Lines from the one with "You are a computer-use agent. The" to the end of the material, both included: print them exactly and print nothing else. Omit the pictures.
--- START ---
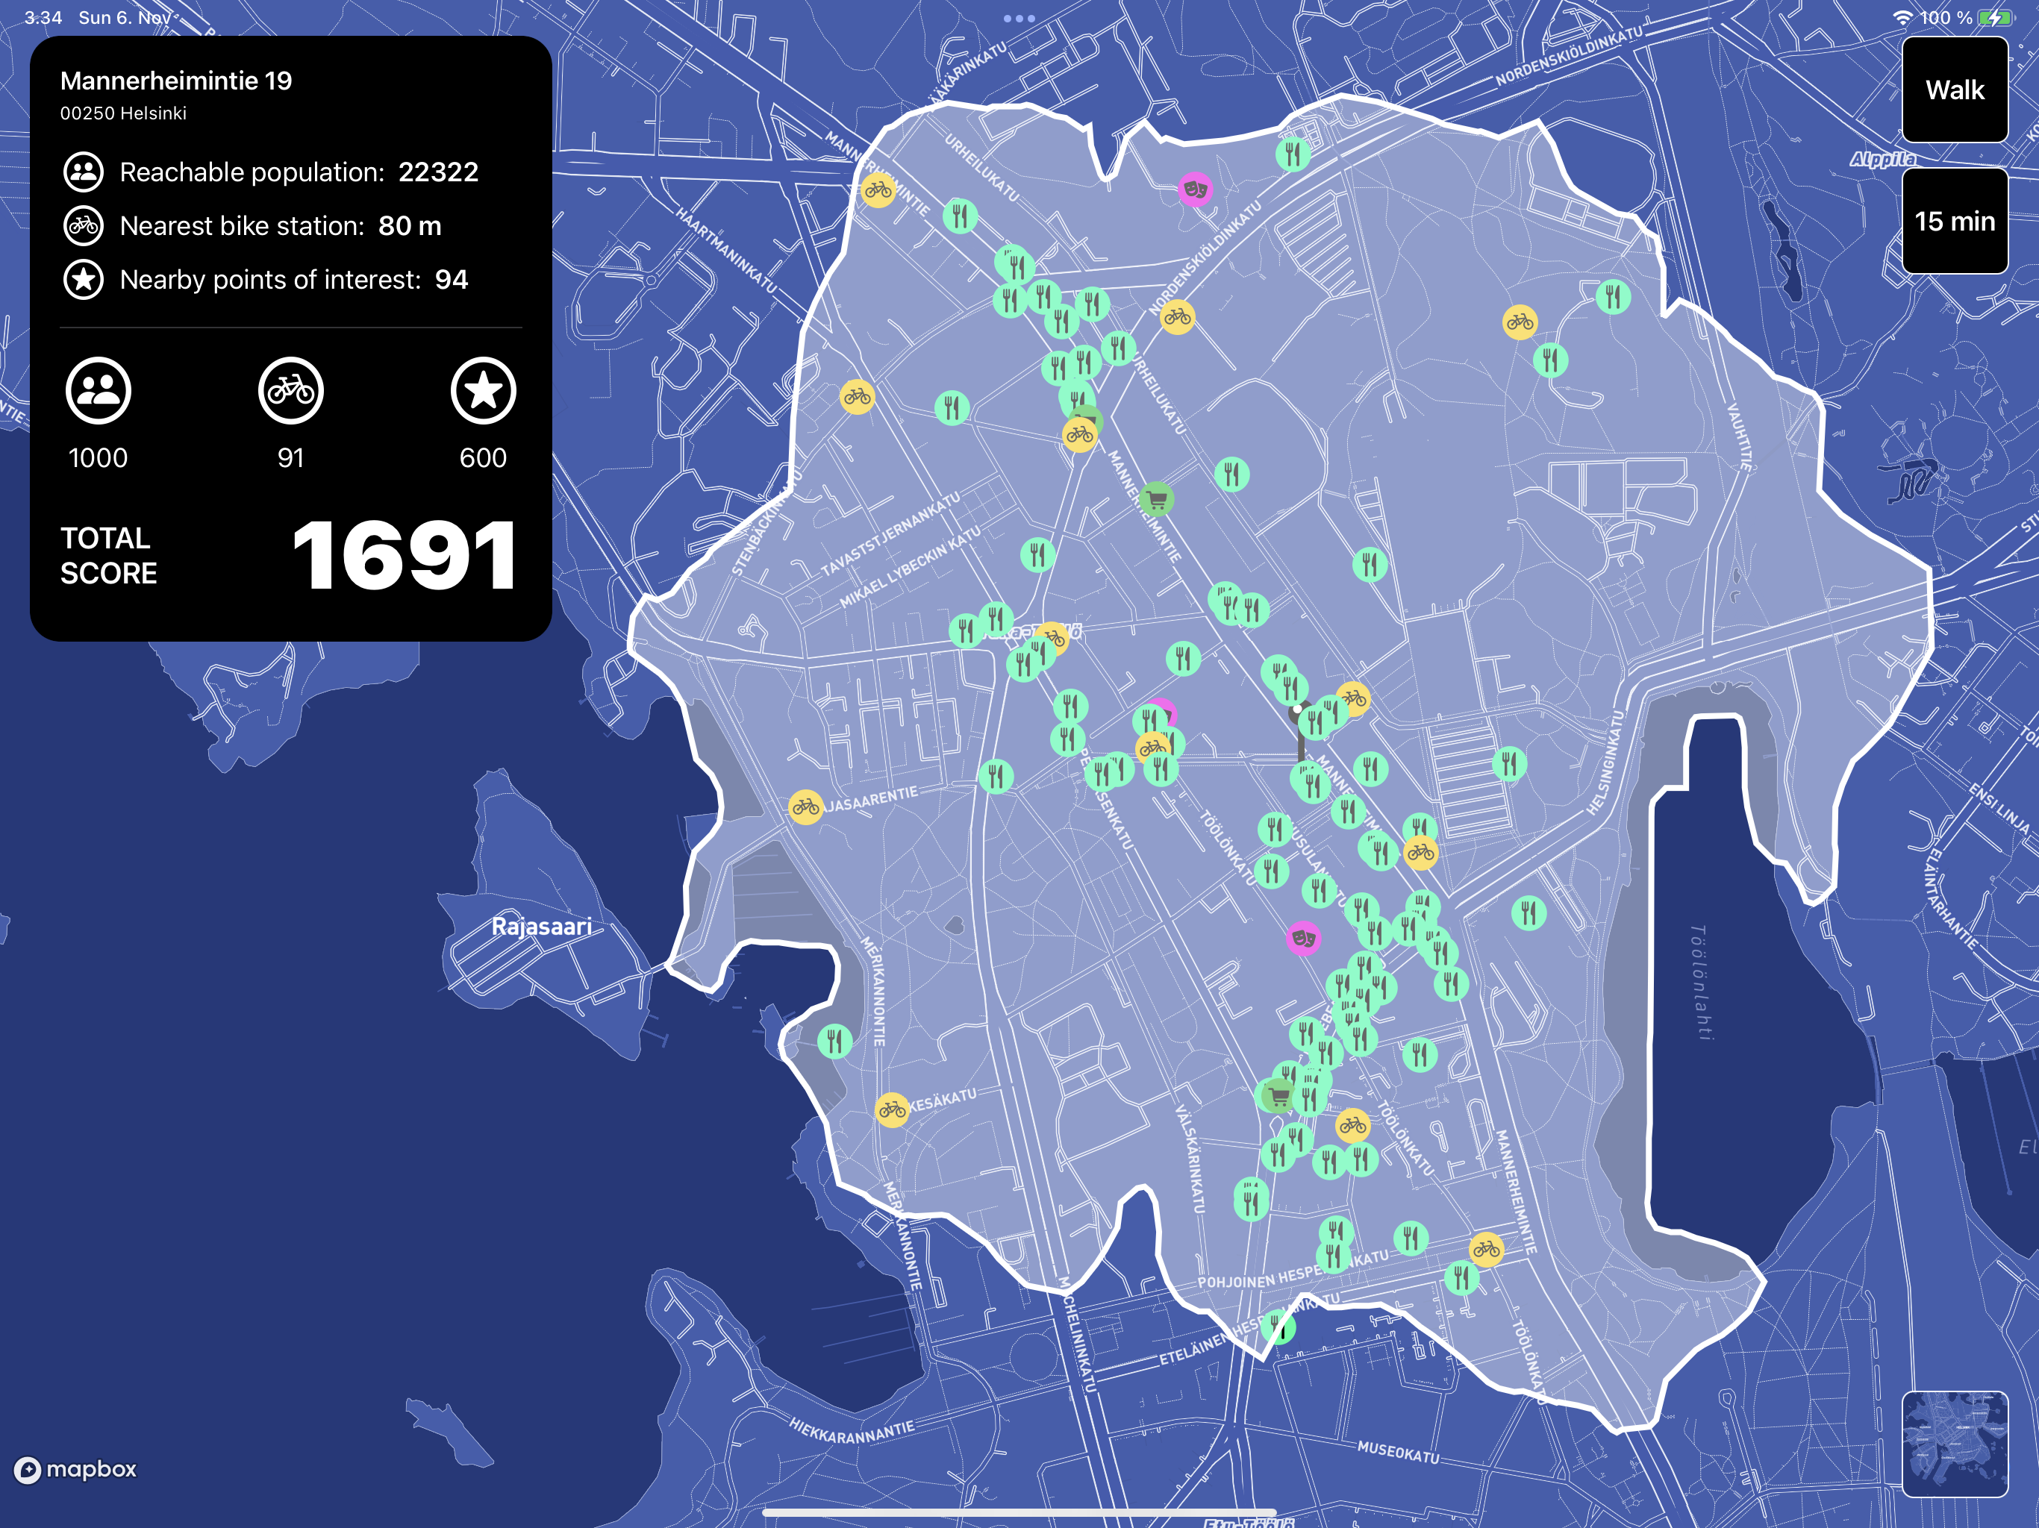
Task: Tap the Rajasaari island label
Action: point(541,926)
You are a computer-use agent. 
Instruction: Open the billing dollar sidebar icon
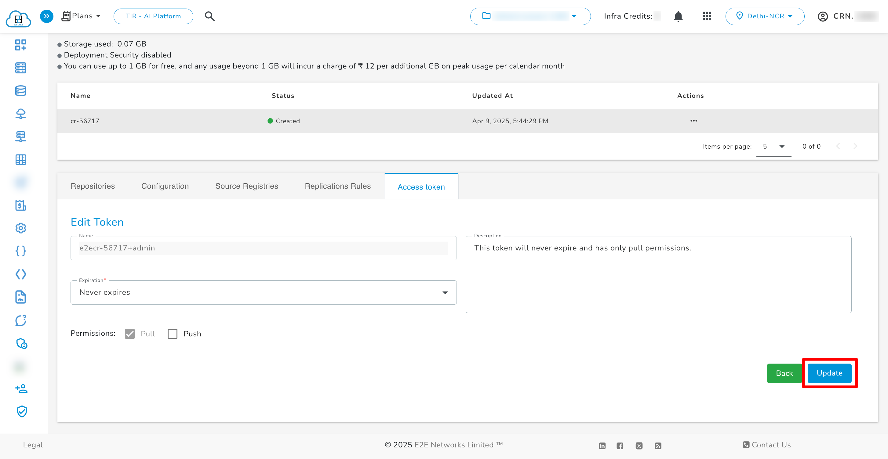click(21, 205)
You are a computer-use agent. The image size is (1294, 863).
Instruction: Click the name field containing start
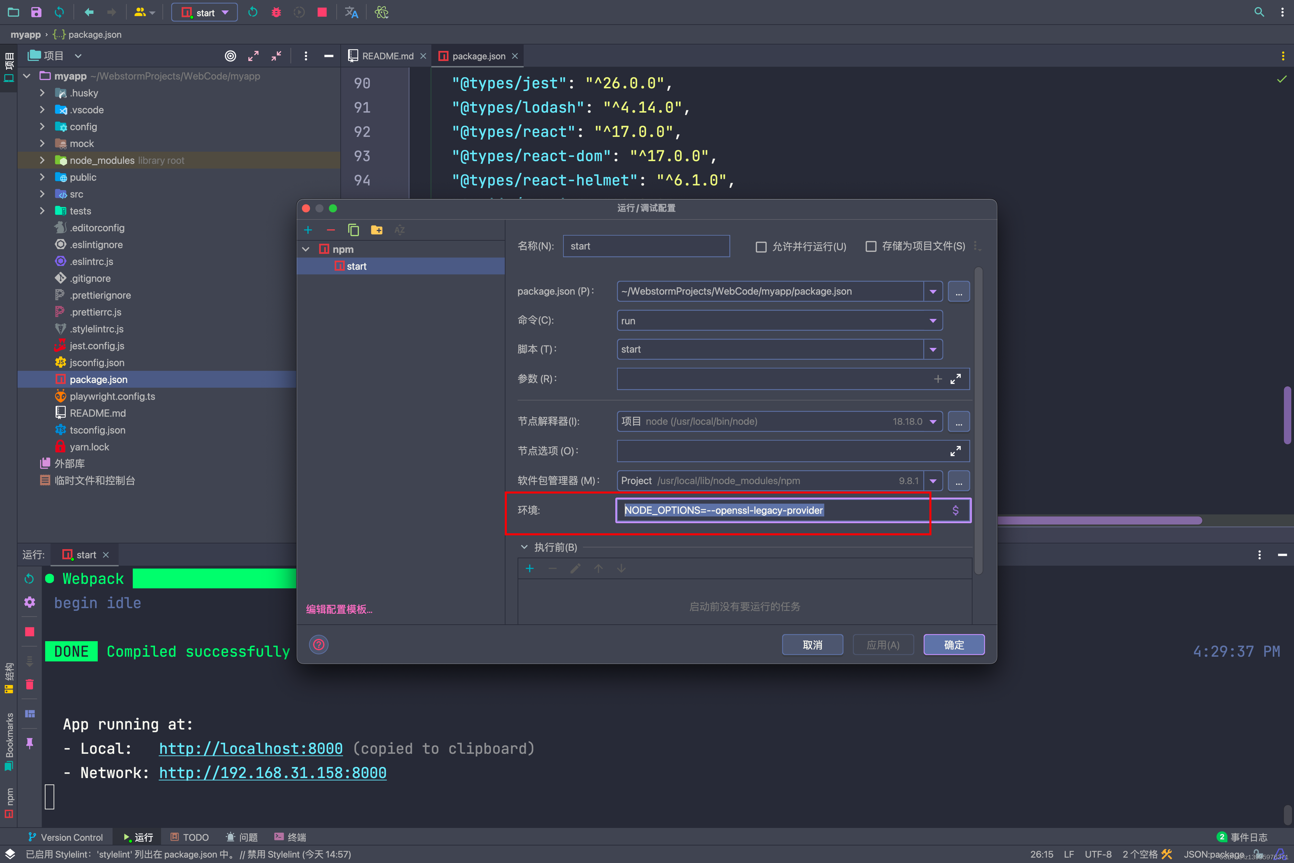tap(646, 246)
--- END ---
## EXERCISE OUTPUT
You are a computer-use agent. The image size is (1294, 863).
Instruction: Click the name field containing start
tap(646, 246)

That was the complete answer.